By Geoff Brown

Published: Thursday, 29 February 2024 at 19:53 PM


Works by Ives, Smyth, Still, Shaw and Elgar

Lausanne Chamber Orchestra/Joshua Weilerstein

Claves CD 3091   102:21 mins (2 discs)

Decades ago, I used to have fun with an old friend concocting imaginary Prom concerts featuring horrid combinations of irreconcilable works. Yoking Charles Ives with Ethel Smyth, however, was one trick we missed, though it rushed into Joshua Weilerstein’s head for this strange and unsatisfying orchestral assemblage recorded in 2020-21 just after his stint as the Lausanne Chamber Orchestra’s artistic director ended.

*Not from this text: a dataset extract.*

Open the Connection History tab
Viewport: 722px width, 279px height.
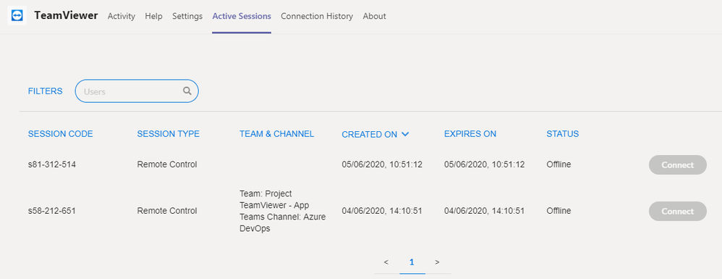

In his note, Weilerstein establishes three areas of similarity between his five British and American composers: ‘folk music, classical idioms, and a generally warm and Romantic sensibility’. Some of that is true: but listening to the results involves so many disorientating stylistic jolts that common ground soon disappears.

In Weilerstein’s hands, Ives’s sharply impressionistic Three Places in New England proves of no matter: the performance begins by being pedantic, unatmospheric, and oddly balanced, and improves only slightly. Conductor and orchestra appear more at home with the orthodox 19th-century European padding of Ethel Smyth’s breezily confident works: a first recording of the Suite for Strings, arranged from her String Quintet and a Brahmsian Serenade that needs livelier material and judicious weeding.

Of the shorter pieces filling out the album, the orchestral expansion of Caroline Shaw’s 2011 string quartet piece Entr’acte, with its hesitating and haunting repetitions and pizzicato flings, is easily the most enjoyable. Still’s Mother and Child of 1943 is nobly designed if overladen with syrup. Elgar’s ‘Chanson de nuit’ and ‘Chanson de matin’, tacked on like encores at the end, add little to the proceedings except the comfort of familiarity.